[Recorded information]
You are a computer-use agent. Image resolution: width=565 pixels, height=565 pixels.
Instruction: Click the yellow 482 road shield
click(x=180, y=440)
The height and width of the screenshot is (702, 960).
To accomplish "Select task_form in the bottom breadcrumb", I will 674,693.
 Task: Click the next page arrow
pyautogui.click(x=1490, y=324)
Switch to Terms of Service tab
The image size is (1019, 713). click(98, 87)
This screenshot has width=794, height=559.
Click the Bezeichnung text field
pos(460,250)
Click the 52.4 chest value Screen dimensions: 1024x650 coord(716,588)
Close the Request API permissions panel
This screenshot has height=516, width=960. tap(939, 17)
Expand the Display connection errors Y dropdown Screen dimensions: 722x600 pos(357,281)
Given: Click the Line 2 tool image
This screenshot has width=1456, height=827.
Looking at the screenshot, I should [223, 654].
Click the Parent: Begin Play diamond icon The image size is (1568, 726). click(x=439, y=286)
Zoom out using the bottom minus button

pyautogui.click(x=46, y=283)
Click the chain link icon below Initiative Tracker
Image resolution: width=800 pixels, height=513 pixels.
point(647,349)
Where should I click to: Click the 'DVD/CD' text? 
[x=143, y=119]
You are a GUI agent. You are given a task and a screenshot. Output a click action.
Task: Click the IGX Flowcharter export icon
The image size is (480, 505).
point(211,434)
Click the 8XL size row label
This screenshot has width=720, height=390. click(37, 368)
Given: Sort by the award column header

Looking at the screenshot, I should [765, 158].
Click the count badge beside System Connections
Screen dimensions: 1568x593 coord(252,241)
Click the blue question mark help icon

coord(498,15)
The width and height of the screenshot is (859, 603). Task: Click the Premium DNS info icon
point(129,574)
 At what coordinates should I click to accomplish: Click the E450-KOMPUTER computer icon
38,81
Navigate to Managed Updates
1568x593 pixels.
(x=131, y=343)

[Task to complete]
Please return every entry exactly as it appears.

[Answer below]
You are a computer-use agent. Image resolution: width=565 pixels, height=565 pixels.
Instruction: Click the yellow 482 road shield
click(x=180, y=440)
The height and width of the screenshot is (702, 960).
To accomplish "Select task_form in the bottom breadcrumb", I will 674,693.
 Task: Click the next page arrow
pyautogui.click(x=1490, y=324)
Switch to Terms of Service tab
The image size is (1019, 713). click(98, 87)
This screenshot has width=794, height=559.
Click the Bezeichnung text field
pos(460,250)
Click the 52.4 chest value Screen dimensions: 1024x650 coord(716,588)
Close the Request API permissions panel
This screenshot has height=516, width=960. tap(939, 17)
Expand the Display connection errors Y dropdown Screen dimensions: 722x600 pos(357,281)
Given: Click the Line 2 tool image
This screenshot has width=1456, height=827.
Looking at the screenshot, I should [223, 654].
Click the Parent: Begin Play diamond icon The image size is (1568, 726). click(x=439, y=286)
Zoom out using the bottom minus button

pyautogui.click(x=46, y=283)
Click the chain link icon below Initiative Tracker
Image resolution: width=800 pixels, height=513 pixels.
point(647,349)
Where should I click to: Click the 'DVD/CD' text? 
[x=143, y=119]
You are a GUI agent. You are given a task and a screenshot. Output a click action.
Task: Click the IGX Flowcharter export icon
The image size is (480, 505).
point(211,434)
Click the 8XL size row label
This screenshot has width=720, height=390. click(37, 368)
Given: Sort by the award column header

Looking at the screenshot, I should [765, 158].
Click the count badge beside System Connections
Screen dimensions: 1568x593 coord(252,241)
Click the blue question mark help icon

coord(498,15)
The width and height of the screenshot is (859, 603). Task: Click the Premium DNS info icon
point(129,574)
 At what coordinates should I click to accomplish: Click the E450-KOMPUTER computer icon
38,81
Navigate to Managed Updates
1568x593 pixels.
(x=131, y=343)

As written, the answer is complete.